Por meio da Secretaria de Recursos Humanos, foi detectada a elevação das horas e, consequentemente, dos custos por parte do poder público para o pagamento correspondente ao período além do previsto pelo contrato trabalhista. Nas próximas semanas, dezenas de funcionários terão de prestar depoimentos.

Monitorado mensalmente pela pasta de Recursos Humanos, os pontos medidores de horas extras registram habitualmente uma quantidade que gera custos aos cofres públicos de máximo R$ 1,5 milhão. Em abril, para a surpresa dos diretores e da secretária interina, Vera Lemes, o valor superou a marca de R$ 2 milhões, fato que motivou uma reunião entre as autoridades responsáveis pelo controle de pessoal e o anúncio de uma sindicância para apurar os motivos que levaram aos resultados. Irregularidades não estão descartadas.

Ainda sem uma data concreta, a Prefeitura de Maringá começará a colher depoimentos de 80 servidores municipais que somente no mês de abril fizeram mais de 100 horas extras cada. Estas horas correspondem ao período além do tempo de serviço, em média das 8h às 17h, que os funcionários públicos da Cidade realizam de segunda a sexta-feira.

Apesar da necessidade por muitas vezes da realização de atividades em outros dias, como nos finais de semana ou feriados, ou no período noturno, para a Secretaria de Recursos Humanos, a quantidade extrapola o que seria considerado como “normal”.

Em números totais, foram feitas aproximadamente 130 mil horas extras somente nos 30 dias de abril, a maior quantidade registrada em um único mês neste ano e que custou pouco mais de R$ 2 milhões. Além de possíveis irregularidades, não descartadas pela secretaria de RH e que serão apuradas a partir de agora, independente das motivações os procedimentos serão revistos. Com base em planilha desenvolvida para facilitar a visualização da situação, as secretarias de Serviços Públicos, Saúde e Esporte foram às três que mais geraram horas extras, principalmente pelas diversas atividades que variam desde o corte de árvores, atendimentos em Unidades Básicas de Saúde (UBS’s) e atividades na Vila Olímpica em centros esportivos, frequentemente aos finais de semana e feriados.

A análise detalhada das atividades fora do horário habitual se faz ainda mais necessária em virtude da questão econômica, que passou a preocupar a administração de Ulisses Maia (PDT) desde o começo deste ano. Por meio de estudo realizado com apoio de diversas pastas, a Prefeitura de Maringá disponibiliza aproximadamente 50% do orçamento anual com os servidores, índice acima do chamado “limite de alerta”, fixado em 48,60%. Apesar de ainda estar abaixo do teto prudencial, de 51,30%, também distante dos 54% de quantia máxima por lei, a aproximação com a metade dos recursos destinados para o pessoal gerou mobilização para a implementação de medidas que reduzam significativamente estes gastos.

O estado de alerta deverá ser ampliado, inclusive, em razão da abertura de um concurso público pela Prefeitura que deverá contratar novos 152 servidores, sendo 126 vagas em regime estatutário e 26 como celetistas.

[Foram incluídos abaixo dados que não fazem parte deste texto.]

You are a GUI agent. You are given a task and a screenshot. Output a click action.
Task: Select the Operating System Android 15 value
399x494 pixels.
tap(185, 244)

Após as novas contratações, o valor total referente ao pessoal irá aumentar ainda mais, porém, não irá ultrapassar os limites prudencial e máximo.

Como primeira medida para evitar uma ampliação descontrolada destes custos, a sindicância irá atuar não somente para verificar irregularidades por parte de 80 servidores que serão convocados a partir deste mês, também para averiguar as reais necessidades de trabalhos fora do horário comercial.

De acordo com a secretária de Recursos Humanos, Vera Lemes, apósa finalização dos depoimentos e análise da equipe designada para o caso, que também deverá ouvir diretores de diversas secretarias para compreender as motivações que resultaram em mais de 128 mil horas extras em abril, medidas serão tomadas de acordo com a situação confirmada. Se irregularidades forem descobertas, imediatamente o servidor terá um processo administrativo aberto que, de acordo com a motivação, poderá resultar em advertência até uma exoneração.